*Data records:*
#####

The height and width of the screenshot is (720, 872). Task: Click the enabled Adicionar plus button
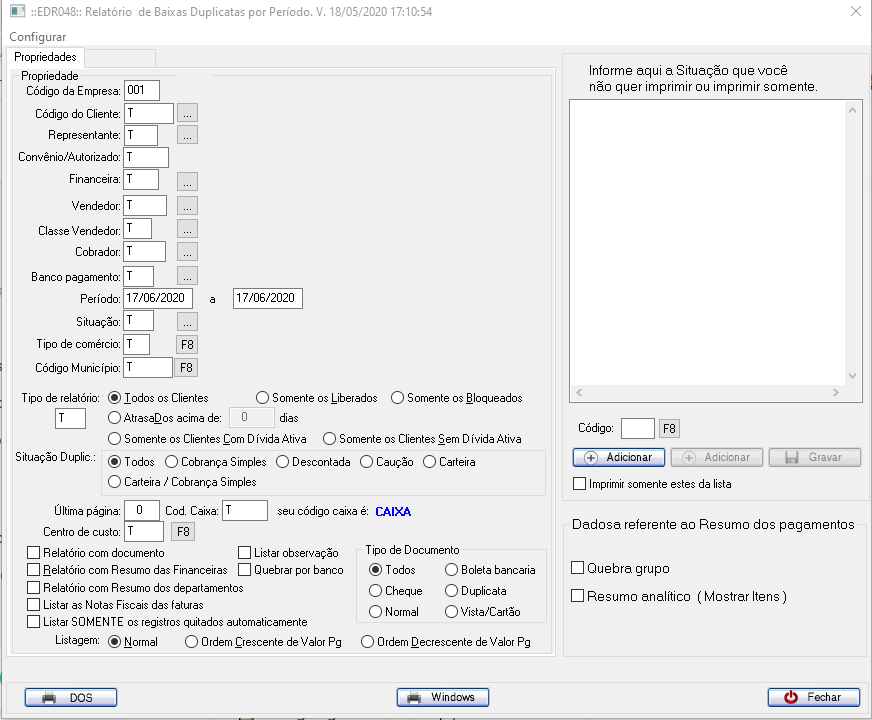point(617,457)
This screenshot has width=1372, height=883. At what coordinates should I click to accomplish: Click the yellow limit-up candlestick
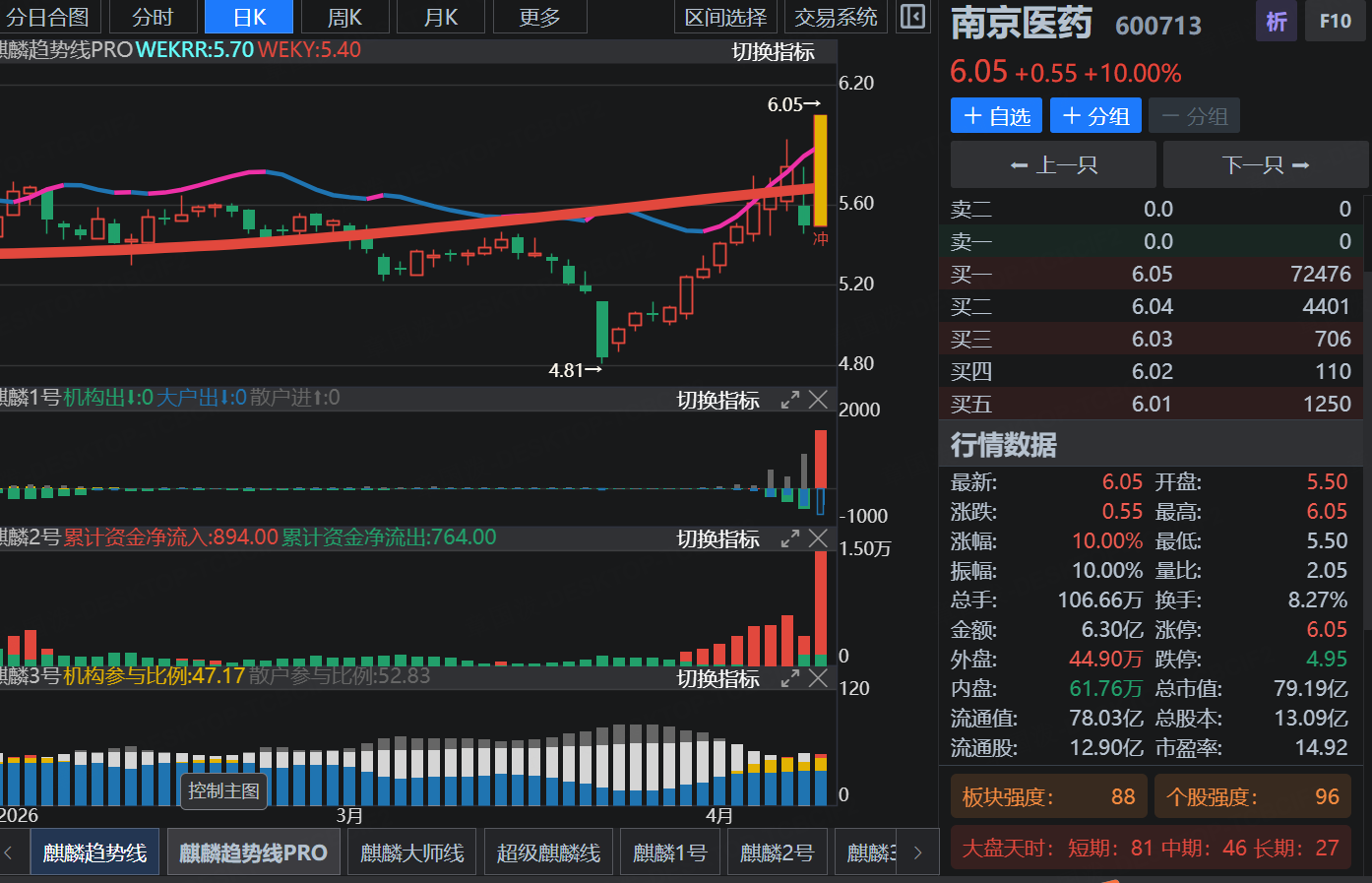820,169
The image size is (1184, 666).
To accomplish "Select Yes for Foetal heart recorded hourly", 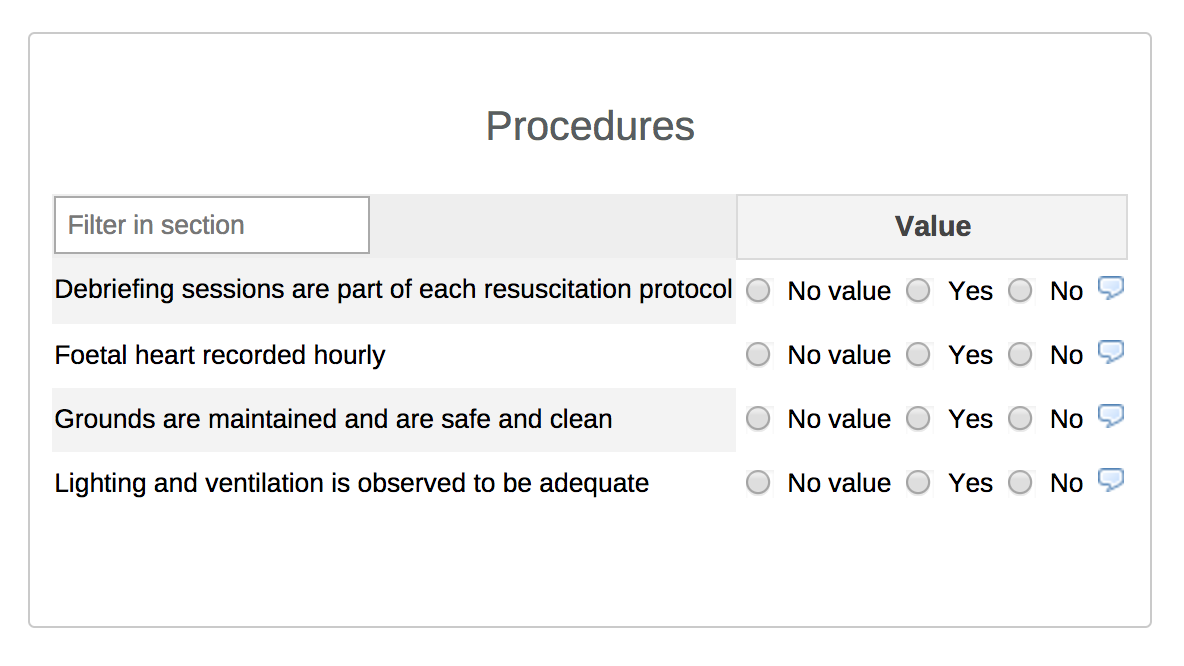I will (918, 355).
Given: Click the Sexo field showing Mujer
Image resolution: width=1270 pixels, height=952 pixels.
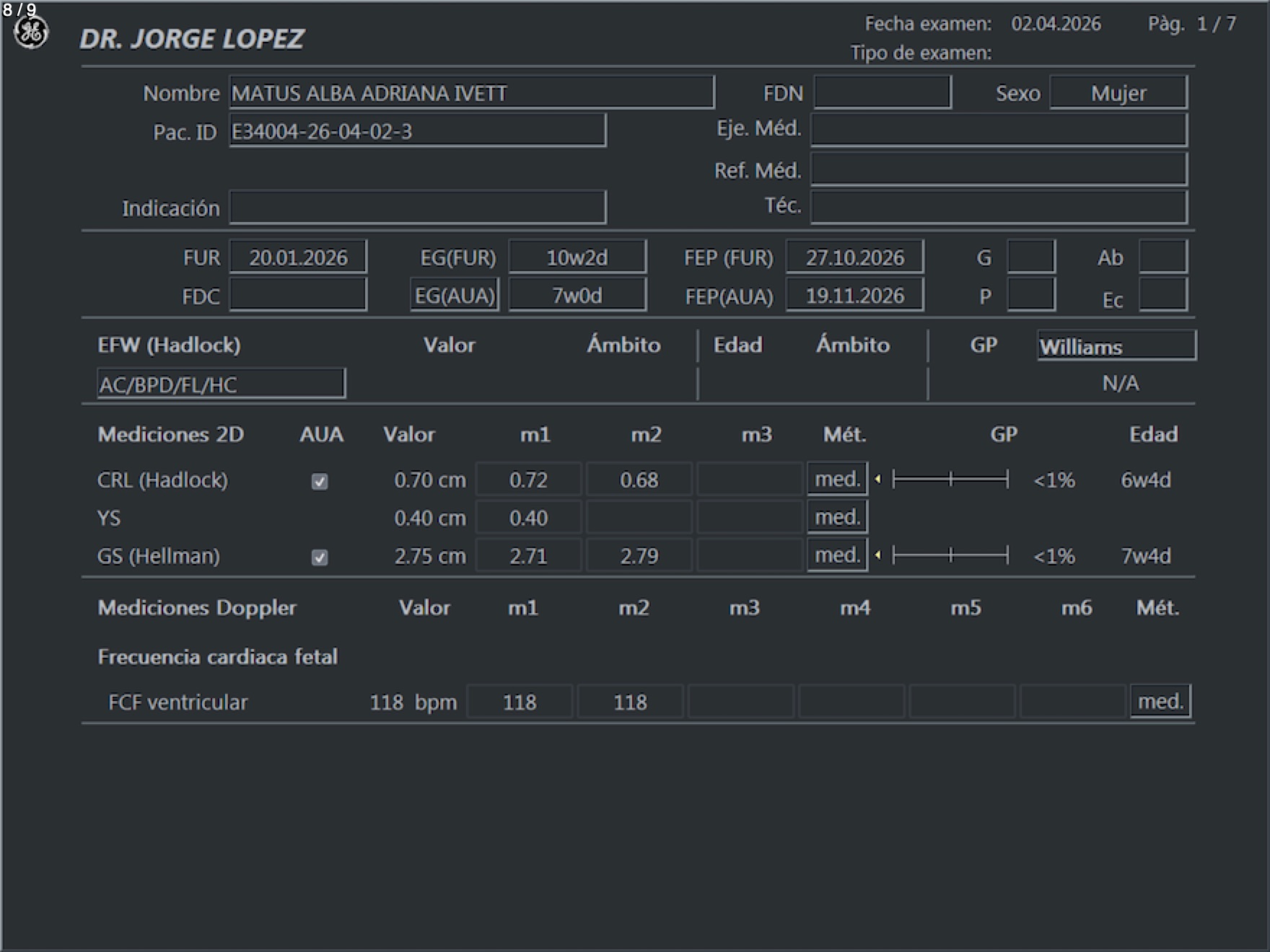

#####

*Written task:* List every line of the entries above that contains the word "screenshot".

*Correct result:*
The height and width of the screenshot is (720, 872). Task: Click the enabled Adicionar plus button
This screenshot has width=1372, height=883. At what coordinates should I click to accomplish: Click the yellow limit-up candlestick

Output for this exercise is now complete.